That window went up. "What makes you think you'd win if you killed all the cats around here? You'd still be cat meat in any other town."

"We're not going after cats in the long run. We're going after you. There are about ten thousand times our number in this one town, and we're carrying a goddamn Volkswagen. Once we pave the streets with your blood, people will take notice. Important people.Government people. More importantly, killable people. It's not a long way to D. C. from Lawndale, you know. But enough for exposition. How about some FORCE?"

Daria jerked back in her seat as he thrust the hacksaw through the driver's side window. He smiled leerily at her, as if he were about to grant her one imported straight from Glasgow. Hack! Hack! As she was carted slowly forward, he started to cut vertically down the window. So much for keeping his MO hidden, she mused. Wait, what would happen if I tried this? She took hold of the gear shift and put it firmly in reverse. Worth a try. She pounded on the gas, and she tore out of the mice's grip. Or most of them-Heinz's possessor cut into the Beetle's front trunk, slipping a hand into the hole as he supported himself on the side of her car. Of course, she thought, putting the car in drive. The mice were starting to file backwards, much faster than before. They lined the street now, but not the driveways, or the lawns for that matter. She laid waste to about thirty garden gnomes as she raced across the lawns, bypassing the horde at a good sixty miles an hour.

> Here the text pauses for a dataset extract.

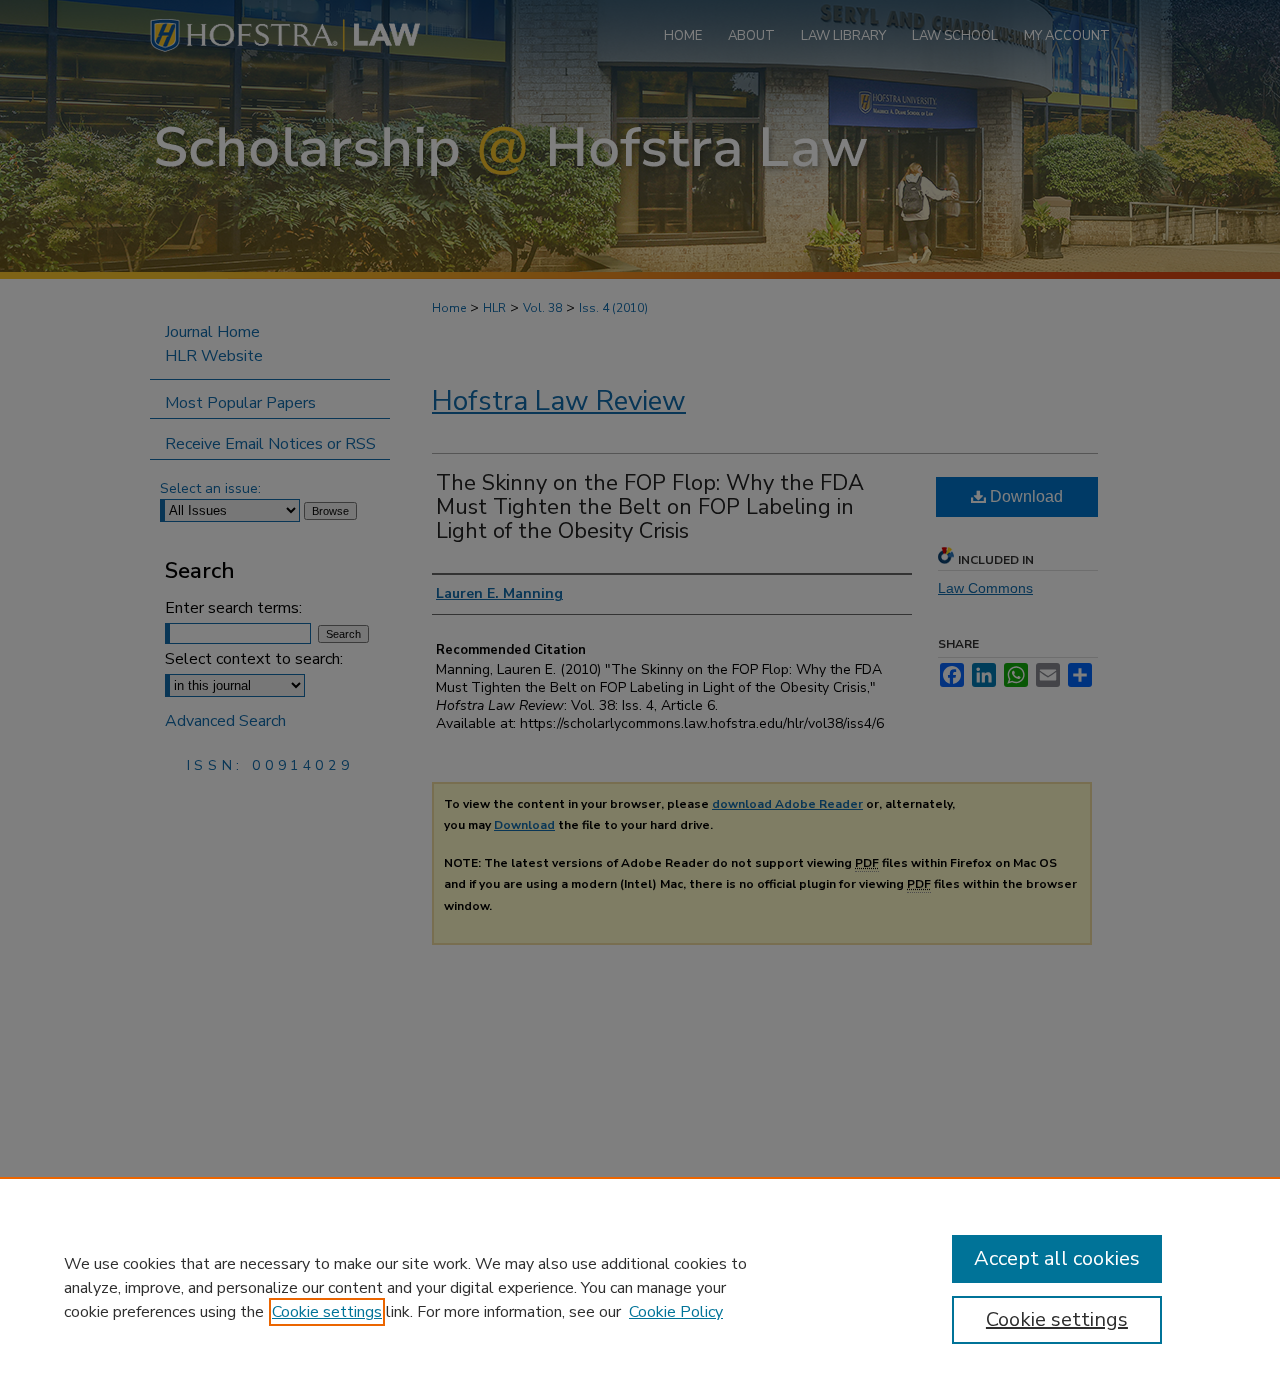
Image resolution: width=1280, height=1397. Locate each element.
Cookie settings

Where to go? A police station sounds good-no, they'll use that chance to off the bureaucracy. No emergency services. "Heinz" was starting to cut across the top of the window. Okay, I'm halfway to death at the hands of animals whose skulls are smaller than my pubic bone. Where do I go? Where do I g- An empty truck partially blocked the road ahead. She stepped on the brake, but still side-swiped it, the passenger side of her car grating against the truck's cab. The noise was brutal, like a laryngitic hobo flossing his teeth with sheet metal, but not the impact; only the outside was touched. She finally stalled. Something looked weird in her rear-view mirror, though. Strange, the mice stopped at that noise. Even the ones not directly behind the car. She set the car into high gear and started again. I have to find somewhere where that kind of noise gets emitted on a regular basis. She sped down a back road and headed for the other side of the city. I think I know.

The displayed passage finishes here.